In the past 12-months, President Donald Trump cautioned the export machine called Germany about its lack of spending on the military and its unfair trade practices with the United States. He has not been a friend of the German Leader, Angela Merkel who, looks at Trump as a fool and a spoiled child ranting and throwing his toys around. However, Germany is massively reliant on the international market, focuses in exports and as a result is in a situation that, with a slowing of the European economy and increasing populism, is in a weak position. Germany just posted its third-quarter growth data which reported a 0.2 percent quarter-on-quarter shrinkage. This is not good for an already weakened Merkel and her party that have suffered setbacks in recent elections.
This is the first economic shrinkage in Germany since the first quarter of 2015.

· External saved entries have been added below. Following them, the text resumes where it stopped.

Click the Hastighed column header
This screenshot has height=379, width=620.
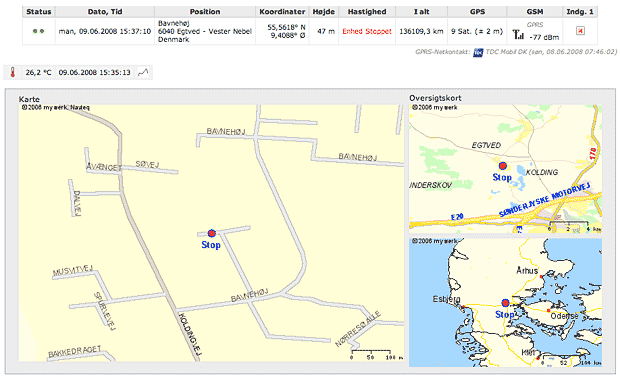pyautogui.click(x=367, y=12)
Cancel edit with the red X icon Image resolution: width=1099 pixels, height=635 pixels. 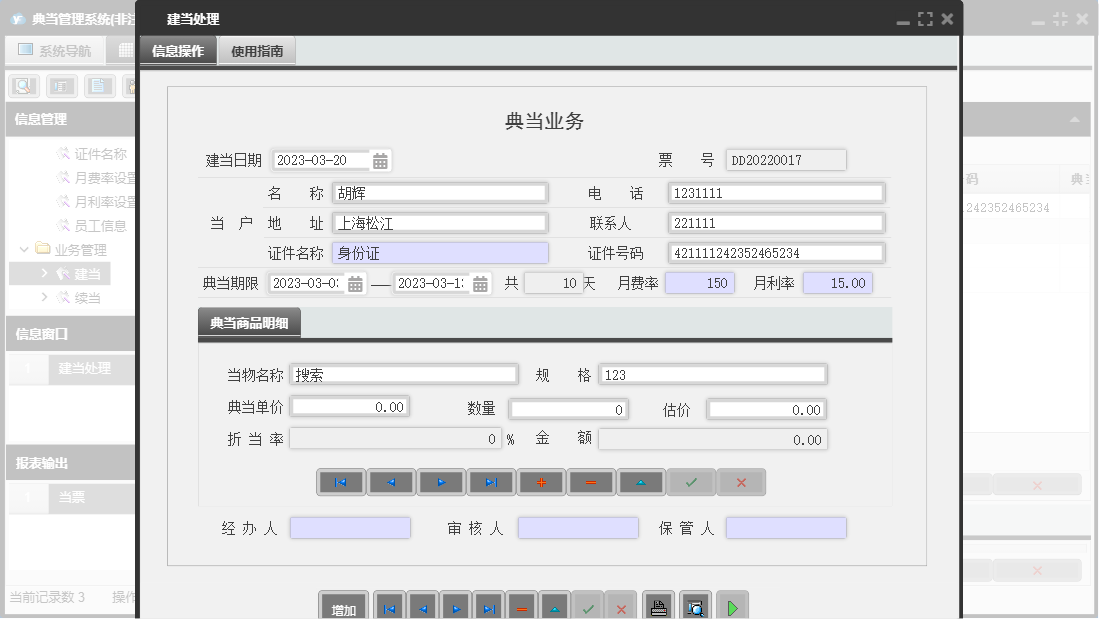click(x=741, y=482)
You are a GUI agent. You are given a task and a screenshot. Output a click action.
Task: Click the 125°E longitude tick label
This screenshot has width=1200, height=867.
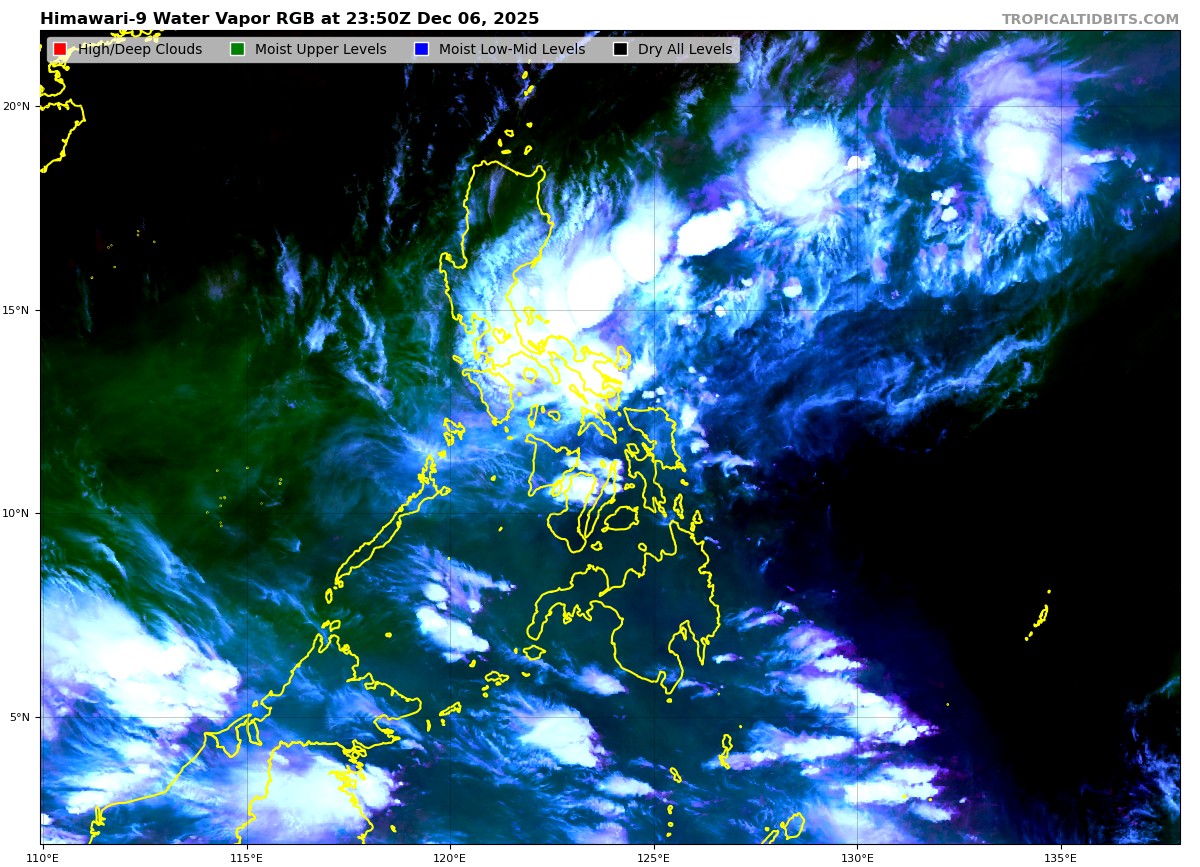tap(653, 857)
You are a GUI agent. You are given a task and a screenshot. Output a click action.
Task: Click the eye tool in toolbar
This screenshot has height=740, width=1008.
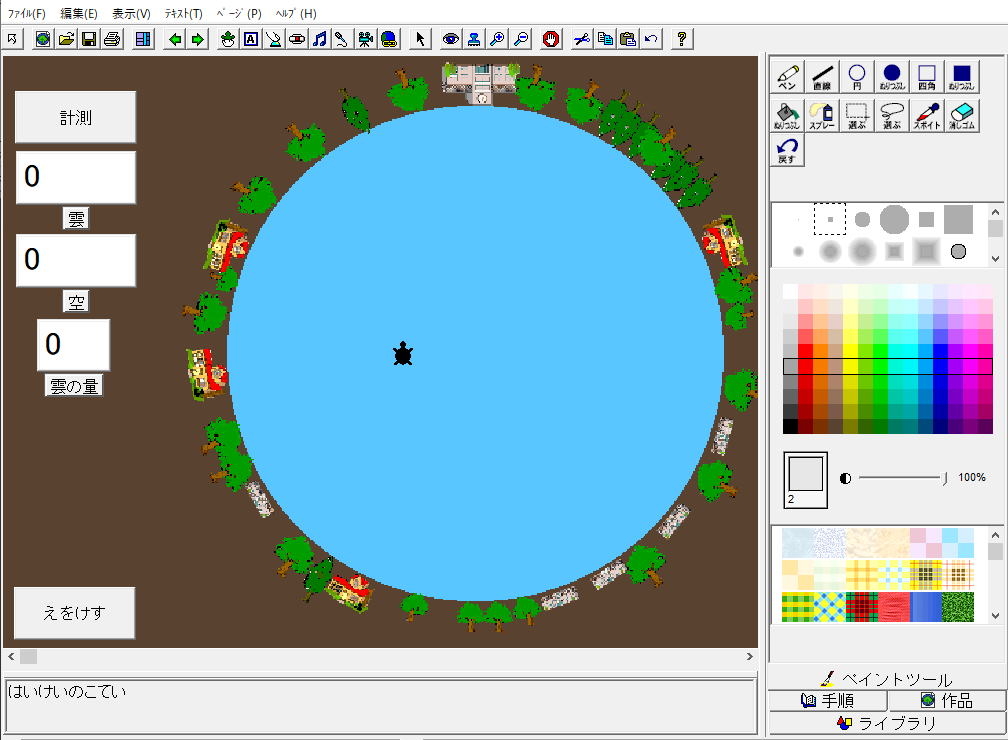[x=451, y=39]
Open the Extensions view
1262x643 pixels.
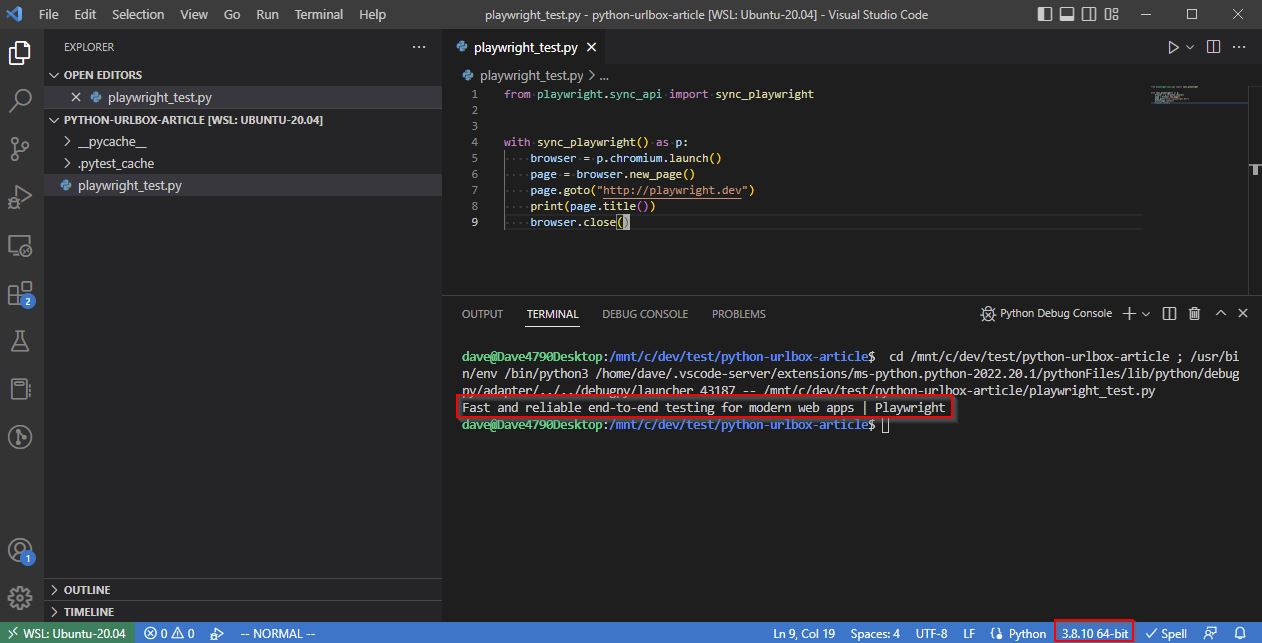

Car production in Germany is a big business, a massive export business. The production numbers for September fell by 24 percent – from the same month a year before, according to the German Association of the Automotive Industry (VDA). First the political situation started to fade and Merkel stated that she would not seek another term, raising questions in Germany and abroad. However, this political strain took the economy to a new level, a lower level as confidence in this once mighty economy is fading, and fading fast. How can, with a global economy slowing, the German exporters move aggressively to support growth?
For now, President Trump has delayed a decision on whether to impose tariffs on European car importers – so the timing of the German GDP slowdown, especially driven by autos, is a concern for German leadership.